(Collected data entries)
== Segment start ==
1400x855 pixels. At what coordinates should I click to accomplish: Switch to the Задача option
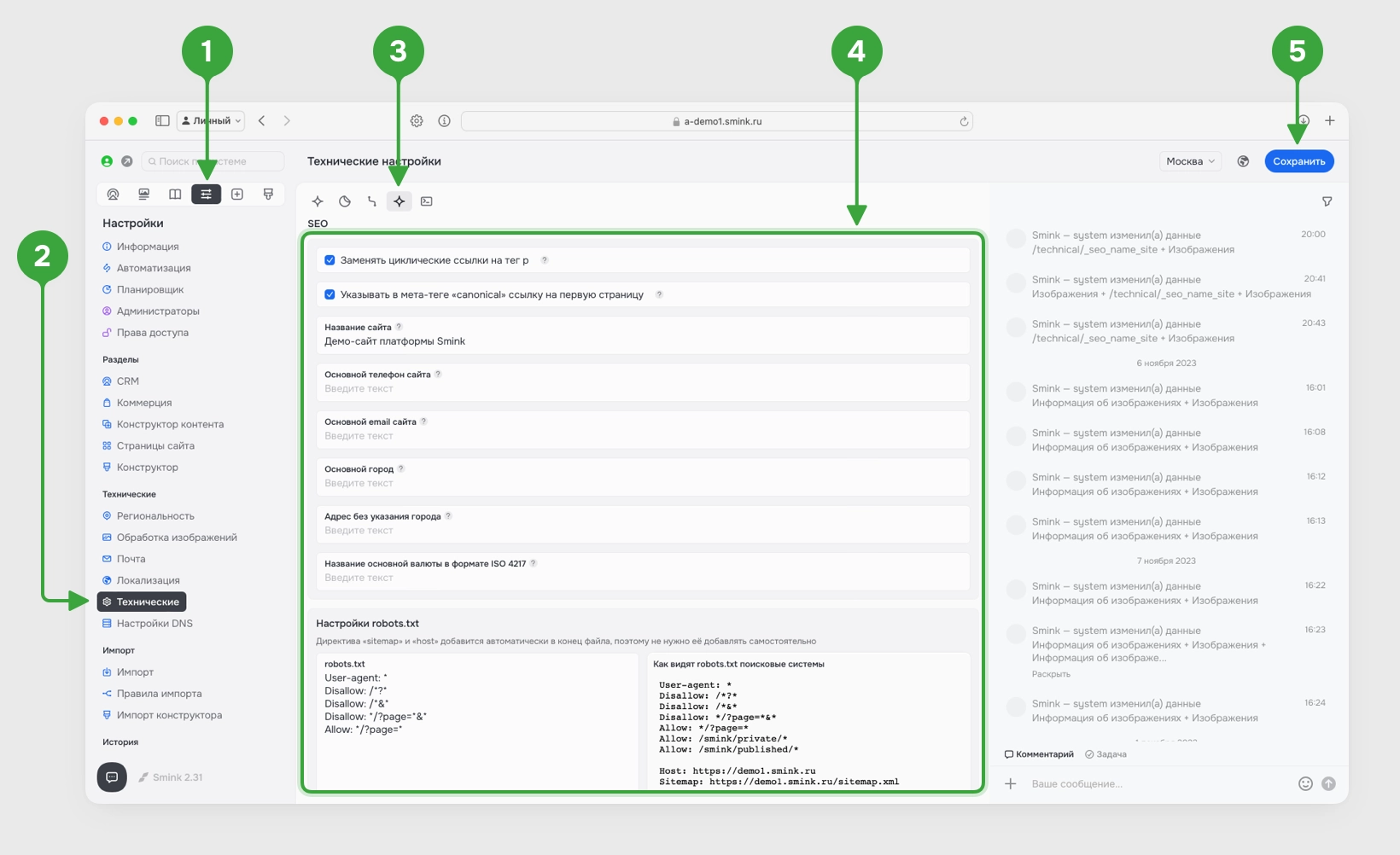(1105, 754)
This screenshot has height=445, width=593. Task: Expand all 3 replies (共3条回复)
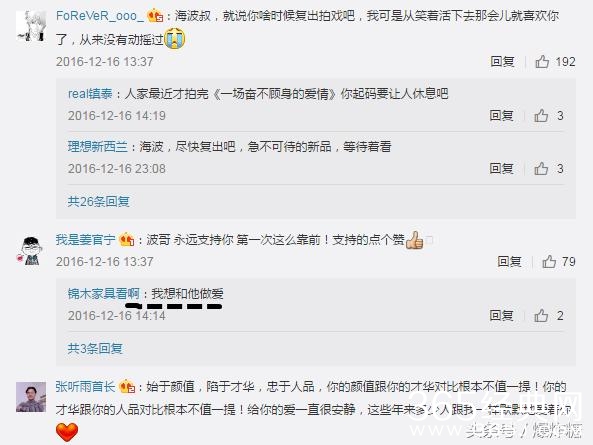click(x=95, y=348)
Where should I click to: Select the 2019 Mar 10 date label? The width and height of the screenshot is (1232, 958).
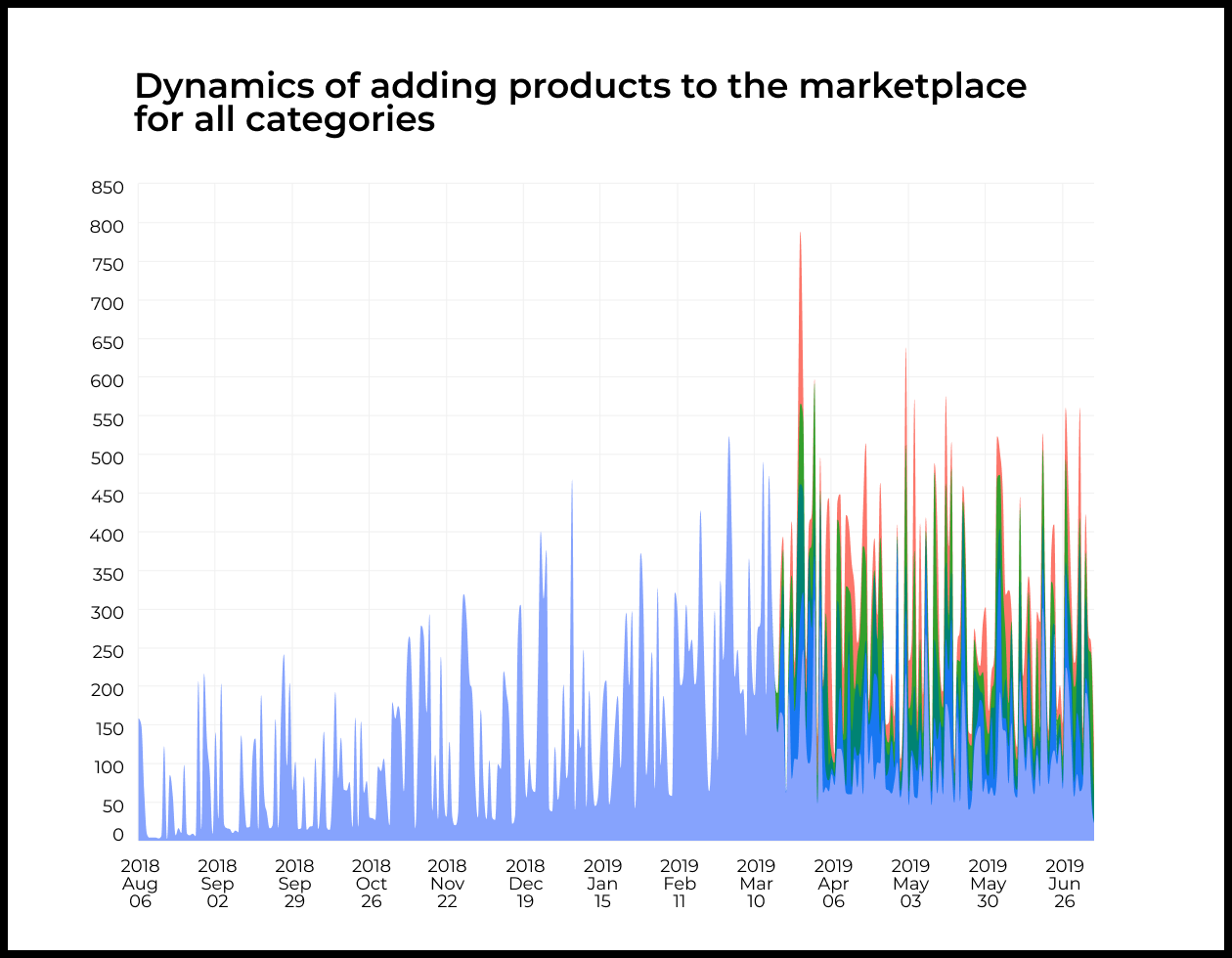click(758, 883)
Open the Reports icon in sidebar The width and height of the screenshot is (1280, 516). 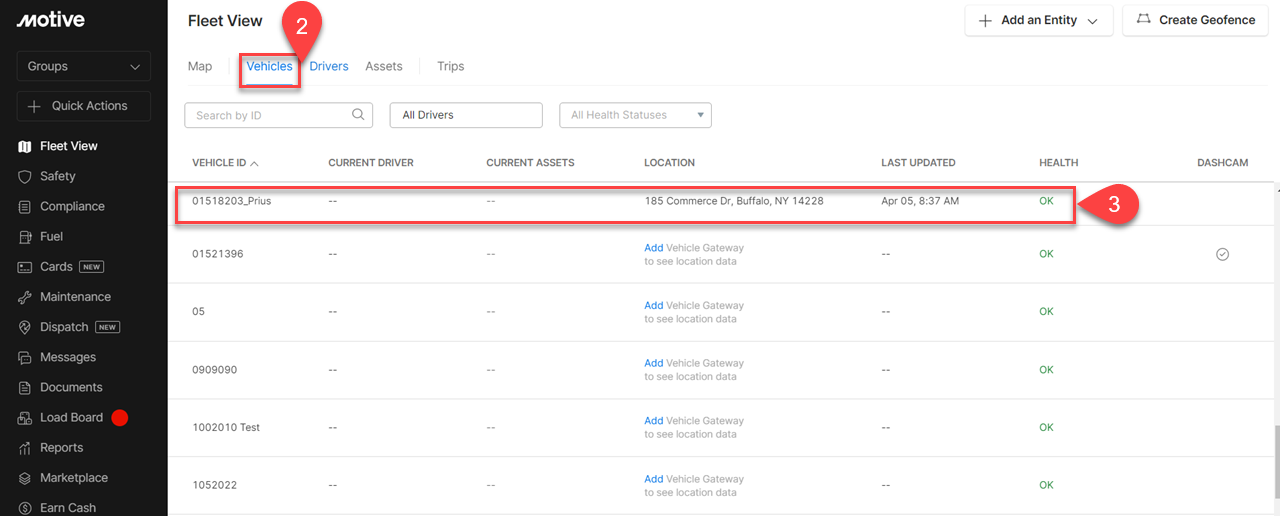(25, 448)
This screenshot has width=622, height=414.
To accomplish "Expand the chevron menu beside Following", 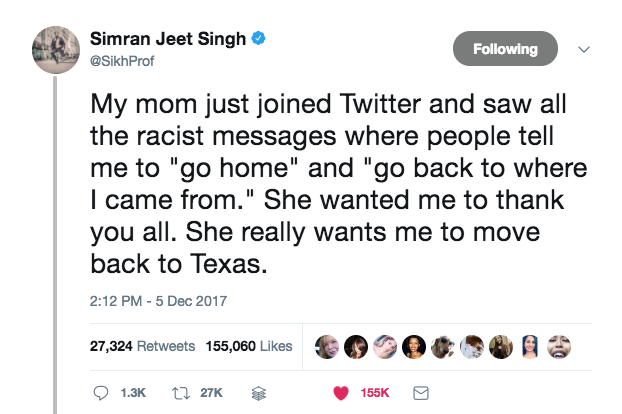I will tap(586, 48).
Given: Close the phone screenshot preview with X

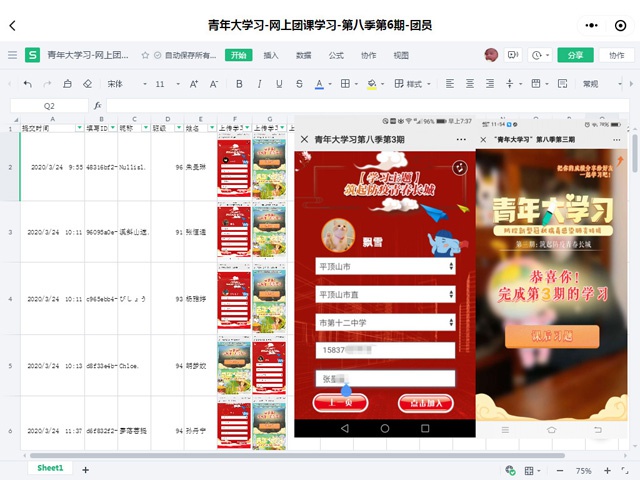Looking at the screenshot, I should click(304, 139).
== Segment end ==
Action item: Exact lines, nothing more: output the one with "Given: Close the" and every later line through the end of the data, skipping pictures.

Exercise answer:
Given: Close the phone screenshot preview with X

Looking at the screenshot, I should click(304, 139).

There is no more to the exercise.